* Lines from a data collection

* * *

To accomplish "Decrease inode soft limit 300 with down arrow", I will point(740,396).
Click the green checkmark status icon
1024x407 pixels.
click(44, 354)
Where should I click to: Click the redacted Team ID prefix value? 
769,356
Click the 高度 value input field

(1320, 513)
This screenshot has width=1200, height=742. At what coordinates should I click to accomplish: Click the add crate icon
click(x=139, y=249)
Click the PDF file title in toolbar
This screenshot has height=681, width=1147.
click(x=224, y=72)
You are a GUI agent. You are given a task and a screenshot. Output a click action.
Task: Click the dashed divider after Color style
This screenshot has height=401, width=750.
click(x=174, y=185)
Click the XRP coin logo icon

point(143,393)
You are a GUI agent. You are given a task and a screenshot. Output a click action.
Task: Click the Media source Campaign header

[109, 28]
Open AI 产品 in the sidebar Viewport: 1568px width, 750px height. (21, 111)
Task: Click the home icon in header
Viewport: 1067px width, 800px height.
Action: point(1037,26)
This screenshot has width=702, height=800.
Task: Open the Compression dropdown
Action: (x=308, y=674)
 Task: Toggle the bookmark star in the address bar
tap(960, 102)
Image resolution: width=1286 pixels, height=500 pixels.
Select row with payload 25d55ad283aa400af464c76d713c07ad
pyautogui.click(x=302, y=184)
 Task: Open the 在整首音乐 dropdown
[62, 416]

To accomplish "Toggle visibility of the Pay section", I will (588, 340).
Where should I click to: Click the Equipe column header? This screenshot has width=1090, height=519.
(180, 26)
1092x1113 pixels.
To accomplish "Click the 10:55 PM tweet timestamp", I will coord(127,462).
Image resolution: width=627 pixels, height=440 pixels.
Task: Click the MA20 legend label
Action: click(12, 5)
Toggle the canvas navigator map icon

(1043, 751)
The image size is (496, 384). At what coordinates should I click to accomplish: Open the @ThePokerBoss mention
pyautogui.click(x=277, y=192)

* * *

* Prompt
Return every one of the lines above word for word, with nothing altered, added, or left out.

* Answer
To accomplish "Decrease inode soft limit 300 with down arrow", I will point(740,396).
Click the green checkmark status icon
1024x407 pixels.
click(44, 354)
Where should I click to: Click the redacted Team ID prefix value? 
769,356
Click the 高度 value input field

(1320, 513)
This screenshot has width=1200, height=742. At what coordinates should I click to accomplish: Click the add crate icon
click(x=139, y=249)
Click the PDF file title in toolbar
This screenshot has height=681, width=1147.
click(x=224, y=72)
You are a GUI agent. You are given a task and a screenshot. Output a click action.
Task: Click the dashed divider after Color style
This screenshot has height=401, width=750.
click(x=174, y=185)
Click the XRP coin logo icon

point(143,393)
You are a GUI agent. You are given a task and a screenshot. Output a click action.
Task: Click the Media source Campaign header

[109, 28]
Open AI 产品 in the sidebar Viewport: 1568px width, 750px height. (21, 111)
Task: Click the home icon in header
Viewport: 1067px width, 800px height.
Action: point(1037,26)
This screenshot has width=702, height=800.
Task: Open the Compression dropdown
Action: (x=308, y=674)
 Task: Toggle the bookmark star in the address bar
tap(960, 102)
Image resolution: width=1286 pixels, height=500 pixels.
Select row with payload 25d55ad283aa400af464c76d713c07ad
pyautogui.click(x=302, y=184)
 Task: Open the 在整首音乐 dropdown
[62, 416]

To accomplish "Toggle visibility of the Pay section", I will (588, 340).
Where should I click to: Click the Equipe column header? This screenshot has width=1090, height=519.
(180, 26)
1092x1113 pixels.
To accomplish "Click the 10:55 PM tweet timestamp", I will coord(127,462).
Image resolution: width=627 pixels, height=440 pixels.
Task: Click the MA20 legend label
Action: click(12, 5)
Toggle the canvas navigator map icon

(1043, 751)
The image size is (496, 384). At what coordinates should I click to accomplish: Open the @ThePokerBoss mention
pyautogui.click(x=277, y=192)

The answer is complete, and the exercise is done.